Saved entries
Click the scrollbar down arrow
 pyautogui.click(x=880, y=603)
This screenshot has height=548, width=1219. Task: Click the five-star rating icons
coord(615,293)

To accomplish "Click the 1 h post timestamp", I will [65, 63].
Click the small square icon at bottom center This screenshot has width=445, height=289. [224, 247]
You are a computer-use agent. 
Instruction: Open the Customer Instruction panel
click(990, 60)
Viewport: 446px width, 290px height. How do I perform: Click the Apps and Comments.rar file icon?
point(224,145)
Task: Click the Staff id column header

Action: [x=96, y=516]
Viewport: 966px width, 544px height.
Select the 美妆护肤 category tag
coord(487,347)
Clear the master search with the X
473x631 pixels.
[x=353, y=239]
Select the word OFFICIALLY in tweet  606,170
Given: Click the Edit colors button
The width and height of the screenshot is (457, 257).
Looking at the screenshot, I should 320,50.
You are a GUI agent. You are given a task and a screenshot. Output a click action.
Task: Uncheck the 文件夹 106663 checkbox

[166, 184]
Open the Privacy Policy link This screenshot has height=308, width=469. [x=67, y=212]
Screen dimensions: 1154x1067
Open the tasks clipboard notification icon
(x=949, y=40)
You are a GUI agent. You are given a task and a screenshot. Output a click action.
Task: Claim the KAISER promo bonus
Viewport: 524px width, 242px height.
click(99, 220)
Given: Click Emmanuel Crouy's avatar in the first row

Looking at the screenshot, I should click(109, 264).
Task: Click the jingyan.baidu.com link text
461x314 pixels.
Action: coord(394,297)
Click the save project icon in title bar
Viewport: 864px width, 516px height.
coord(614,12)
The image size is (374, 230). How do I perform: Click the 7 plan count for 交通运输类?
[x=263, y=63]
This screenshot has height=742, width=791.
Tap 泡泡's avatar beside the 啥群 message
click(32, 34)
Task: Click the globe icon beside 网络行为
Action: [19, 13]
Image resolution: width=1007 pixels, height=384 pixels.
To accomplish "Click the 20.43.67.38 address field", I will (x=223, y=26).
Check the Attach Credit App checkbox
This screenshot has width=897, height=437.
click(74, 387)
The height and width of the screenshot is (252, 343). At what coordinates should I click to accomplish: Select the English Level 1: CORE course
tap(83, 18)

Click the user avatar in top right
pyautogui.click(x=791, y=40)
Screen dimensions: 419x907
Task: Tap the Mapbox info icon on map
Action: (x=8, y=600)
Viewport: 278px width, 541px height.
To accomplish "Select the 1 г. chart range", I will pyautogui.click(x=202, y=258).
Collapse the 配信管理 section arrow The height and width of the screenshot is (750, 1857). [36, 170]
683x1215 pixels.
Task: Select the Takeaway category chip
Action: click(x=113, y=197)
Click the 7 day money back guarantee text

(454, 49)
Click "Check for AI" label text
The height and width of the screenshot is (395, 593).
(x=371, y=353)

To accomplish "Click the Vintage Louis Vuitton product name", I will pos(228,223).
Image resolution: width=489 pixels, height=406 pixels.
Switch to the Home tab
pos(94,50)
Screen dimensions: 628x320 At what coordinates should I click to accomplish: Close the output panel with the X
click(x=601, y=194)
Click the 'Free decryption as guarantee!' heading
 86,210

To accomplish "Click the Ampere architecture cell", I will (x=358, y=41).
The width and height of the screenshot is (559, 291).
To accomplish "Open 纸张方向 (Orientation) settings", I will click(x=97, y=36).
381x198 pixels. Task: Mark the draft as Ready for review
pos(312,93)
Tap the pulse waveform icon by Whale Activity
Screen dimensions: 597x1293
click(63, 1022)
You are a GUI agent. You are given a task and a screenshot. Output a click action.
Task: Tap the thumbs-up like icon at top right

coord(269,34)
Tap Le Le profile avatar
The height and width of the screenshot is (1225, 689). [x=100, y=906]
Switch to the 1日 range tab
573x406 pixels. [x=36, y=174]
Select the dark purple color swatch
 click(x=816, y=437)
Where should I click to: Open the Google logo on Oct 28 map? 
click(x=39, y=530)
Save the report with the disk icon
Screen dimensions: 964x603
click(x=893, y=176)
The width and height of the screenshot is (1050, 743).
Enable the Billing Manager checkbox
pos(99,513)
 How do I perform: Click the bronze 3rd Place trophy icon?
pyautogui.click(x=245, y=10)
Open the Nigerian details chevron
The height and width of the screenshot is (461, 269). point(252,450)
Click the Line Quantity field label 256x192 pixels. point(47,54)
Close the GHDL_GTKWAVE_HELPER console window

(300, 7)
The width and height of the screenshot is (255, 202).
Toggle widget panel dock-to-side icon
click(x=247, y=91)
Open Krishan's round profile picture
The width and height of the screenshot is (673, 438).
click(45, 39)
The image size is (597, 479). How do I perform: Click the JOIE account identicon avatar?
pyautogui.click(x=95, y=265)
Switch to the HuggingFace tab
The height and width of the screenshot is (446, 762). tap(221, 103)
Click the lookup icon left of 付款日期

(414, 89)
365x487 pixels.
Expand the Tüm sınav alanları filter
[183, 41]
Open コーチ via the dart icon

(Aim of the task)
Give back every line of the data exactly as it was written.

(Solution to the exercise)
Click the scrollbar down arrow
 pyautogui.click(x=880, y=603)
This screenshot has height=548, width=1219. Task: Click the five-star rating icons
coord(615,293)

To accomplish "Click the 1 h post timestamp", I will [65, 63].
Click the small square icon at bottom center This screenshot has width=445, height=289. [224, 247]
You are a computer-use agent. 
Instruction: Open the Customer Instruction panel
click(990, 60)
Viewport: 446px width, 290px height. How do I perform: Click the Apps and Comments.rar file icon?
point(224,145)
Task: Click the Staff id column header

Action: [x=96, y=516]
Viewport: 966px width, 544px height.
Select the 美妆护肤 category tag
coord(487,347)
Clear the master search with the X
473x631 pixels.
[x=353, y=239]
Select the word OFFICIALLY in tweet  606,170
Given: Click the Edit colors button
The width and height of the screenshot is (457, 257).
Looking at the screenshot, I should 320,50.
You are a GUI agent. You are given a task and a screenshot. Output a click action.
Task: Uncheck the 文件夹 106663 checkbox

[166, 184]
Open the Privacy Policy link This screenshot has height=308, width=469. [x=67, y=212]
Screen dimensions: 1154x1067
Open the tasks clipboard notification icon
(x=949, y=40)
You are a GUI agent. You are given a task and a screenshot. Output a click action.
Task: Claim the KAISER promo bonus
Viewport: 524px width, 242px height.
click(99, 220)
Given: Click Emmanuel Crouy's avatar in the first row

Looking at the screenshot, I should click(109, 264).
Task: Click the jingyan.baidu.com link text
461x314 pixels.
Action: coord(394,297)
Click the save project icon in title bar
Viewport: 864px width, 516px height.
coord(614,12)
The image size is (374, 230). How do I perform: Click the 7 plan count for 交通运输类?
[x=263, y=63]
This screenshot has height=742, width=791.
Tap 泡泡's avatar beside the 啥群 message
click(32, 34)
Task: Click the globe icon beside 网络行为
Action: [19, 13]
Image resolution: width=1007 pixels, height=384 pixels.
To accomplish "Click the 20.43.67.38 address field", I will (x=223, y=26).
Check the Attach Credit App checkbox
This screenshot has width=897, height=437.
click(74, 387)
The height and width of the screenshot is (252, 343). At what coordinates should I click to accomplish: Select the English Level 1: CORE course
tap(83, 18)

Click the user avatar in top right
pyautogui.click(x=791, y=40)
Screen dimensions: 419x907
Task: Tap the Mapbox info icon on map
Action: (x=8, y=600)
Viewport: 278px width, 541px height.
To accomplish "Select the 1 г. chart range", I will pyautogui.click(x=202, y=258).
Collapse the 配信管理 section arrow The height and width of the screenshot is (750, 1857). [36, 170]
683x1215 pixels.
Task: Select the Takeaway category chip
Action: click(x=113, y=197)
Click the 7 day money back guarantee text

(454, 49)
Click "Check for AI" label text
The height and width of the screenshot is (395, 593).
(x=371, y=353)

To accomplish "Click the Vintage Louis Vuitton product name", I will pos(228,223).
Image resolution: width=489 pixels, height=406 pixels.
Switch to the Home tab
pos(94,50)
Screen dimensions: 628x320 At what coordinates should I click to accomplish: Close the output panel with the X
click(x=601, y=194)
Click the 'Free decryption as guarantee!' heading
 86,210

To accomplish "Click the Ampere architecture cell", I will (x=358, y=41).
The width and height of the screenshot is (559, 291).
To accomplish "Open 纸张方向 (Orientation) settings", I will click(x=97, y=36).
381x198 pixels. Task: Mark the draft as Ready for review
pos(312,93)
Tap the pulse waveform icon by Whale Activity
Screen dimensions: 597x1293
click(63, 1022)
You are a GUI agent. You are given a task and a screenshot. Output a click action.
Task: Tap the thumbs-up like icon at top right

coord(269,34)
Tap Le Le profile avatar
The height and width of the screenshot is (1225, 689). [x=100, y=906]
Switch to the 1日 range tab
573x406 pixels. [x=36, y=174]
Select the dark purple color swatch
 click(x=816, y=437)
Where should I click to: Open the Google logo on Oct 28 map? 
click(x=39, y=530)
Save the report with the disk icon
Screen dimensions: 964x603
click(x=893, y=176)
The width and height of the screenshot is (1050, 743).
Enable the Billing Manager checkbox
pos(99,513)
 How do I perform: Click the bronze 3rd Place trophy icon?
pyautogui.click(x=245, y=10)
Open the Nigerian details chevron
The height and width of the screenshot is (461, 269). point(252,450)
Click the Line Quantity field label 256x192 pixels. point(47,54)
Close the GHDL_GTKWAVE_HELPER console window

(300, 7)
The width and height of the screenshot is (255, 202).
Toggle widget panel dock-to-side icon
click(x=247, y=91)
Open Krishan's round profile picture
The width and height of the screenshot is (673, 438).
click(45, 39)
The image size is (597, 479). How do I perform: Click the JOIE account identicon avatar?
pyautogui.click(x=95, y=265)
Switch to the HuggingFace tab
The height and width of the screenshot is (446, 762). tap(221, 103)
Click the lookup icon left of 付款日期

(414, 89)
365x487 pixels.
Expand the Tüm sınav alanları filter
[183, 41]
Open コーチ via the dart icon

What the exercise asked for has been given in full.